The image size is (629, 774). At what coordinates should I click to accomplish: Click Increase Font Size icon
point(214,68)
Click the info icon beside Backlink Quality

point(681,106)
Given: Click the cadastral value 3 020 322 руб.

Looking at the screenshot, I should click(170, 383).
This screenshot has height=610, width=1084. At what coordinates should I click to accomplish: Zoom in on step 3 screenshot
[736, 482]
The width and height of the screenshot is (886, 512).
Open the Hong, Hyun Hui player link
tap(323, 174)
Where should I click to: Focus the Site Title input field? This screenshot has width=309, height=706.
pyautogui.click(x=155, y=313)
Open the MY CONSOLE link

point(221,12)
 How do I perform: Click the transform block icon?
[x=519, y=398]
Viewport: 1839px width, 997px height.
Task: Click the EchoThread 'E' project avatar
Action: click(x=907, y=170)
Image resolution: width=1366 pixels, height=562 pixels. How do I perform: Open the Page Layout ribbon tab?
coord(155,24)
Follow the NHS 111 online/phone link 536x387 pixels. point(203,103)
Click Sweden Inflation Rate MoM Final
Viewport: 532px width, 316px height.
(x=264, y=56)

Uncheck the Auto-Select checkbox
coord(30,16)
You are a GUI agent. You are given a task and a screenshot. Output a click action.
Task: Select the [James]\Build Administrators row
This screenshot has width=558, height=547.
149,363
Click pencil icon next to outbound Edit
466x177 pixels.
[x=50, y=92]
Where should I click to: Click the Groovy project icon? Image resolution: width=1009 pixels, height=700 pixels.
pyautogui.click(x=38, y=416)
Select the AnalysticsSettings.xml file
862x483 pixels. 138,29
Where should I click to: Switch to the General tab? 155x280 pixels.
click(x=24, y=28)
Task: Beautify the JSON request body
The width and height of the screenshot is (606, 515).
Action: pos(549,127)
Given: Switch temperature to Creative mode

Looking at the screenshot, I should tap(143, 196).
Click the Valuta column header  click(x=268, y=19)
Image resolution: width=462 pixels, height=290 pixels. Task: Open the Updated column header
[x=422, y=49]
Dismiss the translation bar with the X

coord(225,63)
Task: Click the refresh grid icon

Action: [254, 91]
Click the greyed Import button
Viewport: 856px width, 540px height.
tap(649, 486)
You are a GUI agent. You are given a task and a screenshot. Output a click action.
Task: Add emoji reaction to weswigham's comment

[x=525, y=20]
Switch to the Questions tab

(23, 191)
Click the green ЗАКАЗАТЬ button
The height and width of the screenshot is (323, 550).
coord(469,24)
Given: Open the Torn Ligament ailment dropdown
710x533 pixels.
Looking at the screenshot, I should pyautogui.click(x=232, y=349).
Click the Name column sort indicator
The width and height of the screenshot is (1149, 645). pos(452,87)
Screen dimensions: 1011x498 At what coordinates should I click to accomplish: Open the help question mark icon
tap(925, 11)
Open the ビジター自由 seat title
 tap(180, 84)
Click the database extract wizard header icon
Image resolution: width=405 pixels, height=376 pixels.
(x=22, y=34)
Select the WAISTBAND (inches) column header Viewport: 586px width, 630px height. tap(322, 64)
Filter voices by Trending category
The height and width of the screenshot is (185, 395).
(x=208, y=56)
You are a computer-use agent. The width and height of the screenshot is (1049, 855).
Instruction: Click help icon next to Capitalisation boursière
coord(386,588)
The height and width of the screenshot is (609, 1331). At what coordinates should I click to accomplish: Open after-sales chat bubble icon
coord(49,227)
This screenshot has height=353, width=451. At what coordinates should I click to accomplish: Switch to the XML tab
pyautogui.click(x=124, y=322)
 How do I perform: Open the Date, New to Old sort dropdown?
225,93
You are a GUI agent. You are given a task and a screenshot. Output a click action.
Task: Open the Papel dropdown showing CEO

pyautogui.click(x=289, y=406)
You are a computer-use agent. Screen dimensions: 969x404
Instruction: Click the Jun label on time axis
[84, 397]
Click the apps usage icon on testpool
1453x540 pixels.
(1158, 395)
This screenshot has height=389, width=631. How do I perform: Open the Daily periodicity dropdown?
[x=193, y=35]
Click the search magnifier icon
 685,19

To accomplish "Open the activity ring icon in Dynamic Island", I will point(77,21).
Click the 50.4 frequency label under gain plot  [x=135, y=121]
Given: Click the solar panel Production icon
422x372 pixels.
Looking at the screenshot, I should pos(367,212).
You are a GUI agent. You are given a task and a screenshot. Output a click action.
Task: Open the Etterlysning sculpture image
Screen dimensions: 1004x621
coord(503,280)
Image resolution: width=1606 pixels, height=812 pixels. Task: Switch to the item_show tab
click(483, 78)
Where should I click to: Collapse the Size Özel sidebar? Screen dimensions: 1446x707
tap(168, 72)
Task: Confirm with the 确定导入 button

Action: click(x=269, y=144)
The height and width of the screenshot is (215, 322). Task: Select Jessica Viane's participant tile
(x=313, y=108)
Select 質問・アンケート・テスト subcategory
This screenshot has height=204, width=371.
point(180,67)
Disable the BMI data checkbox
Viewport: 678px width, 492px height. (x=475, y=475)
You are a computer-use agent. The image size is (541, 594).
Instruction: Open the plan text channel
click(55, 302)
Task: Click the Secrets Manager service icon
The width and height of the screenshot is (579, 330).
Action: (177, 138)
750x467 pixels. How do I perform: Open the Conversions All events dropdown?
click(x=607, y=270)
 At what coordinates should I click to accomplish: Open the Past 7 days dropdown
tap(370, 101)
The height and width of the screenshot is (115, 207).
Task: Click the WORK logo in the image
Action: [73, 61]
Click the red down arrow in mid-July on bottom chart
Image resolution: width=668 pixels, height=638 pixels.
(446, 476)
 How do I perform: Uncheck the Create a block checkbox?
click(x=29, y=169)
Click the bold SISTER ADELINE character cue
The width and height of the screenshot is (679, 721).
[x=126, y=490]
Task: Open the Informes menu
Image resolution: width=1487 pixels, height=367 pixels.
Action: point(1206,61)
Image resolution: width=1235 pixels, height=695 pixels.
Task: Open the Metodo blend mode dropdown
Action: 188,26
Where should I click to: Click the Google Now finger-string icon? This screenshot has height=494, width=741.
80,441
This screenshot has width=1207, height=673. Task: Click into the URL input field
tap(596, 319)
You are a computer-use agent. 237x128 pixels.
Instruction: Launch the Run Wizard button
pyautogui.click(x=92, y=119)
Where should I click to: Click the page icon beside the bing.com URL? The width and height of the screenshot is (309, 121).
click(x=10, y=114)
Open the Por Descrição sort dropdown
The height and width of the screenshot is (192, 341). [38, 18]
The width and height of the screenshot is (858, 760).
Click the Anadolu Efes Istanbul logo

TASK ITEM: Copy each line from the records above that includes the string "computer".

RESULT:
You are a computer-use agent. The width and height of the screenshot is (1049, 855).
You are a computer-use agent. Screen dimensions: 969x404
You are a computer-use agent. The image size is (541, 594).
You are a computer-use agent. 237x128 pixels.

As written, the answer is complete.